LYCRA, it seems, is not just for superheroes. An increasing number of ordinary men and women are getting fitted for spandex tights as endurance-based sports like cycling and running gain traction and popularity.
Fuelled by a growing interest in health and wellness, organisers of endurance events estimate that more than 400,000 people signed up for local events last year - which saw more than 60 mass runs organised, or an average of at least five per month.
But while Superman's supersuit may help make him almost invincible, the weekend warrior does not enjoy such benefits.
In fact, participating in leisure sport involves more than just the simple act of putting on a race bib on event day. Entrusted along with that tag is a responsibility - not only to yourself but to those around you.
In the space of a month, two Singaporeans lost their lives during sports event. One was a 45-year-old runner who collapsed at the 2XU Compression Run last month, the other a 23-year-old cyclist who crashed on a downslope at the OCBC Cycle Singapore. He died from head injuries last week.
While the number of serious injuries remains low given the large numbers who take part in such events, there are risks involved whenever anyone suits up.
A participant, first of all, has to ensure that he or she has trained enough to complete the prescribed distance safely.
National head coach for middle and distance running Ghana Segaran, who is also Singapore Athletic Association's chairman for cross country and road running, recommends doing a regular medical check-up.
Most races require participants to provide their personal medical information and to complete an indemnity form. This contract suggests the onus to keep safe ultimately is on the participant.

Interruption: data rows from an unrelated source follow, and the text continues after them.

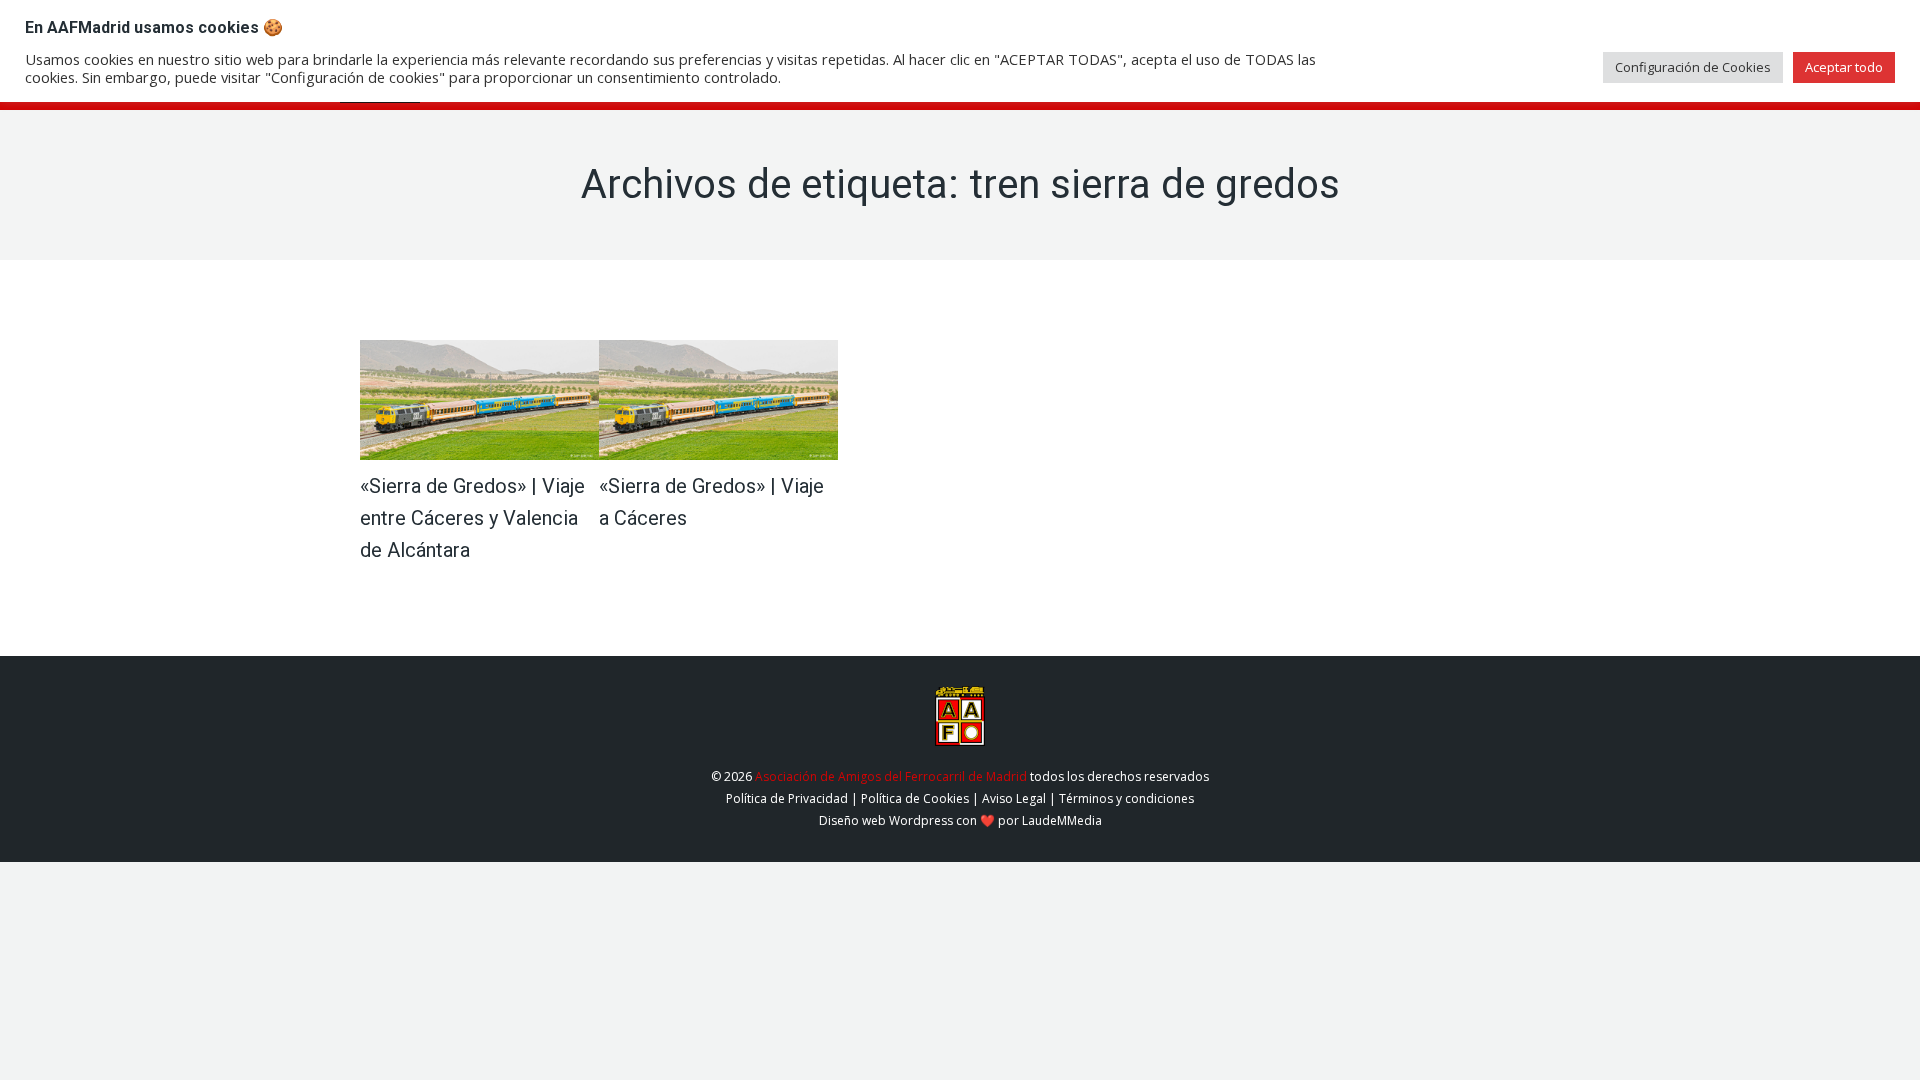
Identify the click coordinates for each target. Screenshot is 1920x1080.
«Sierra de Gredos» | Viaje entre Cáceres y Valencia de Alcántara (472, 518)
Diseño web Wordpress (886, 820)
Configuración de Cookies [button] (1693, 67)
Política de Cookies (915, 798)
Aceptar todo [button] (1844, 67)
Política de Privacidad (787, 798)
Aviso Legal (1014, 798)
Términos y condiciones (1126, 798)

As Mr Segaran said: "People who are not trained should understand their limitations and not push themselves above that. It's dangerous because they suffer cramps and some even collapse.
"It's simple. If you have a 1,000cc engine, you don't rev it up like a two-litre one."
Dr David Su, a triathlete and consultant orthopaedic surgeon from Mount Elizabeth Novena Hospital, estimates that over the past five years, he has seen a five-fold increase in patients coming to him with running and cycling-related injuries.
The cause: people over-straining themselves. He said: "It takes time for the body to adapt. These events are good, but people are taking them on too fast, which can lead to injuries."
Then there's the issue of how to be a responsible participant. Signing up for an event is unlike buying a ticket to watch a play. In a race, you're not just an observer in the audience; you're a player whose action directly impacts the rest of the cast.
In a mass ride, for example, your bicycle becomes your instrument and any wrong note you hit could prove dangerous for yourself and others in the ride. Yet people have been spotted using their mobile phones as they ride.
In mass events such as the OCBC event, where more than 11,500 people took part, having novices ride alongside experienced ones can be tricky. So avoid the temptation to over-declare your skill level.